Given problem
Return the lines below word for word, starting with the first line and ending with the line that contains "Product Security Updates", both included.

Supplied entries
◇ ◇ ◇ ◇ ◇ ◇ ◇
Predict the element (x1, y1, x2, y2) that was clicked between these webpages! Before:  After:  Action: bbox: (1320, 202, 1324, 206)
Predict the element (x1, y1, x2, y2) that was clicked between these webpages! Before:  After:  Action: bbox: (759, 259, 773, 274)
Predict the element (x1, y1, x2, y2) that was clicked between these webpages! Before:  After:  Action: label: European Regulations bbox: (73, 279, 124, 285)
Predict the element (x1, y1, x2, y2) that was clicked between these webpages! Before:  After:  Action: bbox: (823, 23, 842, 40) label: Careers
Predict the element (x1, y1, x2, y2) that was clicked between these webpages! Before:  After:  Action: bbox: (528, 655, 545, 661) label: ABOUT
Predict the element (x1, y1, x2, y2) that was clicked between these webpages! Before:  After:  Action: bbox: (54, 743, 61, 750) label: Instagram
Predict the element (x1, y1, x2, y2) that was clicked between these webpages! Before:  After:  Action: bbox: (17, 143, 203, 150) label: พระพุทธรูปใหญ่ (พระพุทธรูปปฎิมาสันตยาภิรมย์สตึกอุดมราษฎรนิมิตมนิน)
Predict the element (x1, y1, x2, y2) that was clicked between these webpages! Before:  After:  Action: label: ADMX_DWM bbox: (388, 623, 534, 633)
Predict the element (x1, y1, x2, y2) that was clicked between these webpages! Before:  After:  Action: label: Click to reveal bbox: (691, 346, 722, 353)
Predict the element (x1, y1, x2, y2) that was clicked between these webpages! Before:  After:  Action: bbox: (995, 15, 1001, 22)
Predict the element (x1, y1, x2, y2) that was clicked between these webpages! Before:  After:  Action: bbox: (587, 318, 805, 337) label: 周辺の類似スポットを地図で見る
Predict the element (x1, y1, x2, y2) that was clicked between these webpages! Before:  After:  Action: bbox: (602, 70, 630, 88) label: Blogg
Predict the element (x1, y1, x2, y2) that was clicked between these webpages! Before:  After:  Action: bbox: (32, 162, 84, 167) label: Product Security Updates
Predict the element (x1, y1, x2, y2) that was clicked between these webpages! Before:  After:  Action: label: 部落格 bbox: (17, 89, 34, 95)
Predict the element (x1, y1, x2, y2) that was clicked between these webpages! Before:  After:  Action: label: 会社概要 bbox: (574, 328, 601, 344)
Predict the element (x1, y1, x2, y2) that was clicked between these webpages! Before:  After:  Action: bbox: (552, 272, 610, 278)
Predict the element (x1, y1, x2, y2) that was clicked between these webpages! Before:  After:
◇ ◇ ◇ ◇ ◇ ◇ ◇
Completed exercise
Predict the element (x1, y1, x2, y2) that was clicked between these webpages! Before:  After:  Action: bbox: (1320, 202, 1324, 206)
Predict the element (x1, y1, x2, y2) that was clicked between these webpages! Before:  After:  Action: bbox: (759, 259, 773, 274)
Predict the element (x1, y1, x2, y2) that was clicked between these webpages! Before:  After:  Action: label: European Regulations bbox: (73, 279, 124, 285)
Predict the element (x1, y1, x2, y2) that was clicked between these webpages! Before:  After:  Action: bbox: (823, 23, 842, 40) label: Careers
Predict the element (x1, y1, x2, y2) that was clicked between these webpages! Before:  After:  Action: bbox: (528, 655, 545, 661) label: ABOUT
Predict the element (x1, y1, x2, y2) that was clicked between these webpages! Before:  After:  Action: bbox: (54, 743, 61, 750) label: Instagram
Predict the element (x1, y1, x2, y2) that was clicked between these webpages! Before:  After:  Action: bbox: (17, 143, 203, 150) label: พระพุทธรูปใหญ่ (พระพุทธรูปปฎิมาสันตยาภิรมย์สตึกอุดมราษฎรนิมิตมนิน)
Predict the element (x1, y1, x2, y2) that was clicked between these webpages! Before:  After:  Action: label: ADMX_DWM bbox: (388, 623, 534, 633)
Predict the element (x1, y1, x2, y2) that was clicked between these webpages! Before:  After:  Action: label: Click to reveal bbox: (691, 346, 722, 353)
Predict the element (x1, y1, x2, y2) that was clicked between these webpages! Before:  After:  Action: bbox: (995, 15, 1001, 22)
Predict the element (x1, y1, x2, y2) that was clicked between these webpages! Before:  After:  Action: bbox: (587, 318, 805, 337) label: 周辺の類似スポットを地図で見る
Predict the element (x1, y1, x2, y2) that was clicked between these webpages! Before:  After:  Action: bbox: (602, 70, 630, 88) label: Blogg
Predict the element (x1, y1, x2, y2) that was clicked between these webpages! Before:  After:  Action: bbox: (32, 162, 84, 167) label: Product Security Updates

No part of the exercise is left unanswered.